O Supremo Tribunal Federal aceitou hoje, 3 de novembro, por unanimidade, a denúncia do Ministério Público Federal contra o deputado federal José Janene (PP-PR) . No Inquérito 1326, Janene é acusado de corrupção ativa, crime previsto no artigo 333 do Código Penal. Agora, o inquérito será autuado como ação penal e o deputado será julgado pelo crime.
De acordo com a denúncia, Janene participou de um esquema para garantir a permanência no cargo do prefeito da cidade de Rolim de Moura, em Rondônia. No final de novembro de 1992, o então prefeito, José Joacil Guimarães, estava sendo processado pela Câmara de Vereadores por prática de infração política-administrativa. Ele era suspeito de participar, junto com a empresa Eletrojan Iluminação e Eletricidade Ltda, do superfaturamento das obras de iluminação pública numa avenida da cidade. Para que a obra superfaturada continuasse, era fundamental que o prefeito não fosse cassado.

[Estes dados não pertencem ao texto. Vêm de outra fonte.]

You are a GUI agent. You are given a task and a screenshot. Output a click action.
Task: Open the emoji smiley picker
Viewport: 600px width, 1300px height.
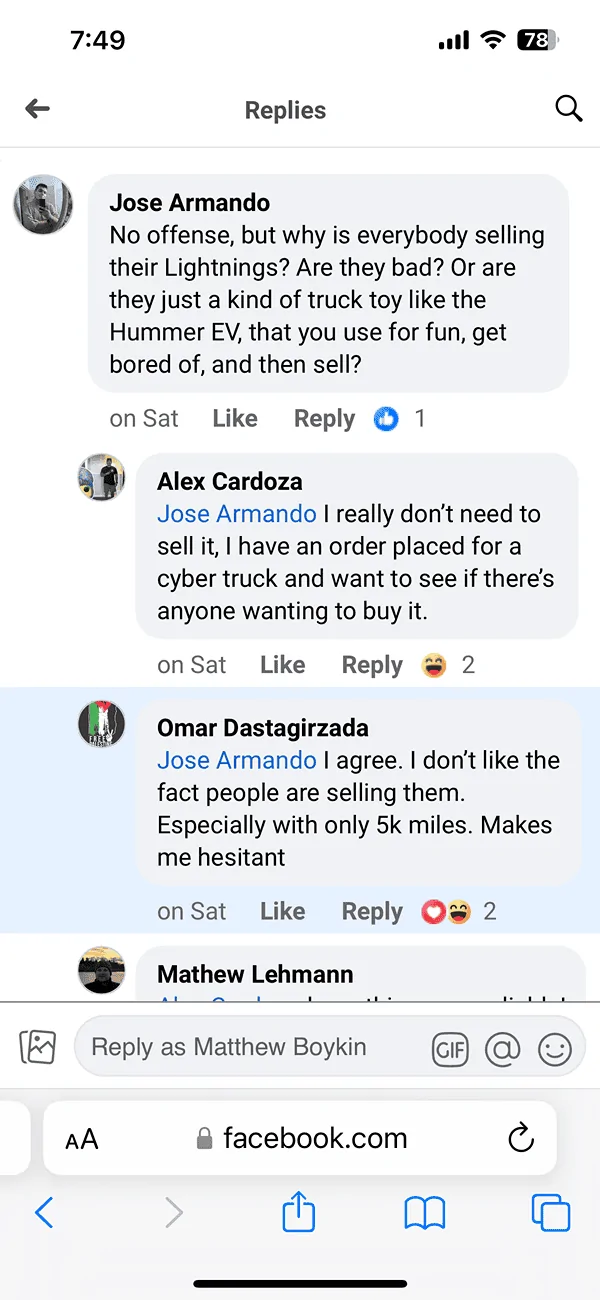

Na época, José Janene era um dos sócios da Eletrojan. Segundo a denúncia, ele pagou quarenta milhões de cruzeiros para comprar os votos dos vereadores e, assim, evitar a cassação do prefeito. Quem fez o pagamento foi o advogado da empresa e do prefeito, José Aurélio Barcellos. Em depoimento, ele confirmou que o dinheiro para os vereadores era de Janene. A propina acabou apreendida pela polícia e é mais uma prova da prática do crime de corrupção ativa, conforme parecer do MPF.
Se for condenado, o deputado federal pode pegar de dois a doze anos de reclusão e multa.